Each line in the records that mentions the word "column" needs to be listed.

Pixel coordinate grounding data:
·····
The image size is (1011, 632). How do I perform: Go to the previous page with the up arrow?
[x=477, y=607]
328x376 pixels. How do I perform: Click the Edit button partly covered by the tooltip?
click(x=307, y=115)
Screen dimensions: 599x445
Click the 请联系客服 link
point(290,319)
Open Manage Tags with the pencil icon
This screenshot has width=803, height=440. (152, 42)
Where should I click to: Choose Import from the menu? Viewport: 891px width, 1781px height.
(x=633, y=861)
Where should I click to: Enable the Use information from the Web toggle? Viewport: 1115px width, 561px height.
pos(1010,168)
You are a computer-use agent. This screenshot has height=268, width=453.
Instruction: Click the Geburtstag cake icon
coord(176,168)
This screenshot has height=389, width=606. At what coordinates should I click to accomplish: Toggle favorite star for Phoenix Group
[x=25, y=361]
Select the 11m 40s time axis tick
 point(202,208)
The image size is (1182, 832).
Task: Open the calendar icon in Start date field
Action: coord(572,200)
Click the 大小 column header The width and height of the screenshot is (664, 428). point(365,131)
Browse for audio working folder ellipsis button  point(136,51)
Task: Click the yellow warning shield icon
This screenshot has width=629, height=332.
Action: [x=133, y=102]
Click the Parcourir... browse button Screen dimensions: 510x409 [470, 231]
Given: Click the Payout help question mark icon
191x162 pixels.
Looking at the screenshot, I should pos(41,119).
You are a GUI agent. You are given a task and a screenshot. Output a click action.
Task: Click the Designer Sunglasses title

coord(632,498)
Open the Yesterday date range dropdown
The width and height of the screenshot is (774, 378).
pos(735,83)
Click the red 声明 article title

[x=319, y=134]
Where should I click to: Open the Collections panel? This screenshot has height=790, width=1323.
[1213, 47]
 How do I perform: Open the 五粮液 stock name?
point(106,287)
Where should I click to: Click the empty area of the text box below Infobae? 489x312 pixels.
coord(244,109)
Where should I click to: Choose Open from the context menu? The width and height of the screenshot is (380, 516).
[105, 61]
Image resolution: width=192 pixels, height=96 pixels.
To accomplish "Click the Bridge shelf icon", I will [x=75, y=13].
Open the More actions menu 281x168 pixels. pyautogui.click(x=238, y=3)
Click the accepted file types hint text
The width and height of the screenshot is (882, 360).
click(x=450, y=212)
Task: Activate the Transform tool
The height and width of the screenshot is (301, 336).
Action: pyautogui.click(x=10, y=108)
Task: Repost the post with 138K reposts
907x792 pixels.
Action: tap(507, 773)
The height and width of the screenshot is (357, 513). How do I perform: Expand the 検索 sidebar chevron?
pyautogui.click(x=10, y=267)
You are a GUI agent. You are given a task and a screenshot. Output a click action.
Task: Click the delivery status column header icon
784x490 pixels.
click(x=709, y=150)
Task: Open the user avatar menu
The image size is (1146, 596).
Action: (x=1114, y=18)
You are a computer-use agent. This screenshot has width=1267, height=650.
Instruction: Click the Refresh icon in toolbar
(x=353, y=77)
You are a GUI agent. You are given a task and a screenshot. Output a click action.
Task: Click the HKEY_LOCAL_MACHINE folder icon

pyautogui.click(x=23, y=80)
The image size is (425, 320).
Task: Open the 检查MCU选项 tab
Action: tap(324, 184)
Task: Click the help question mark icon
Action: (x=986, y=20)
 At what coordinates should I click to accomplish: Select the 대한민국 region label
·····
Your solution:
Click the 大小 column header The width and height of the screenshot is (664, 428). point(365,131)
Task: Click the delivery status column header icon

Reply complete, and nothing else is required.